I don't know which programming languages first put the theory into practice, but I personally first learned of this evolution from JavaScript introducing futures and promises some years ago. It sounded interested but I was not impressed by how it was implemented at the time, and apparently enough people agreed that JavaScript has now adapted them to the newer async await pattern. Available to the web development world both on the server side via Node.JS and on the client side via modern browsers.
I haven't played with JavaScript as much as I've wanted, it's still on the to-do list. I've been spending more time on the other modern language darling: Python. I had never used async/await with Python, but it is there so I'll be able to use it in Python once I learn enough to make it a part of my programming toolbox.
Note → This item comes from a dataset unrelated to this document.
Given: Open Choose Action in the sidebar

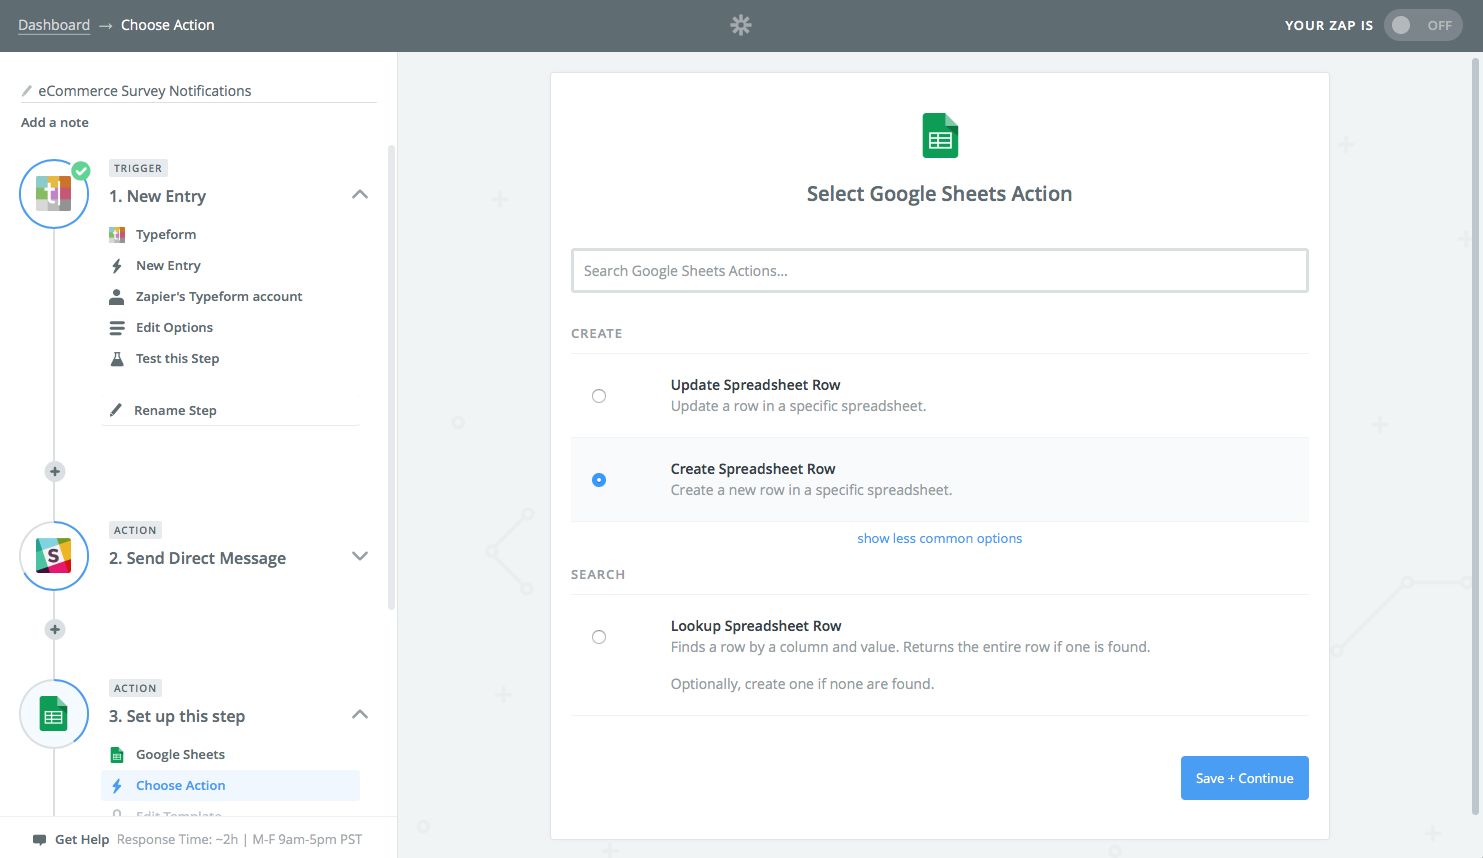Looking at the screenshot, I should (180, 786).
One concern with novel programming techniques is that people may get bored and move on to the next shiny object. It is definitely a worry with ideas under rapid evolution, so how does a grumpy old programmer know something has sufficiently stabilized? By seeing if it's in the latest version of C++, of course. And while the answer is a "no" today, it appears to be more of a "not yet" which gives me confidence in stability. It may still evolve, but I am unlikely to get whiplash from future developments.
Confident that it's not going to disappear tomorrow, I surveyed the field of options and decided to start with C# as my first exploration into this programming pattern. Also called TAP or Task-based Asynchronous Pattern in Microsoft's documentation. Part of this decision was informed by learning why Microsoft was motivated to recommend it.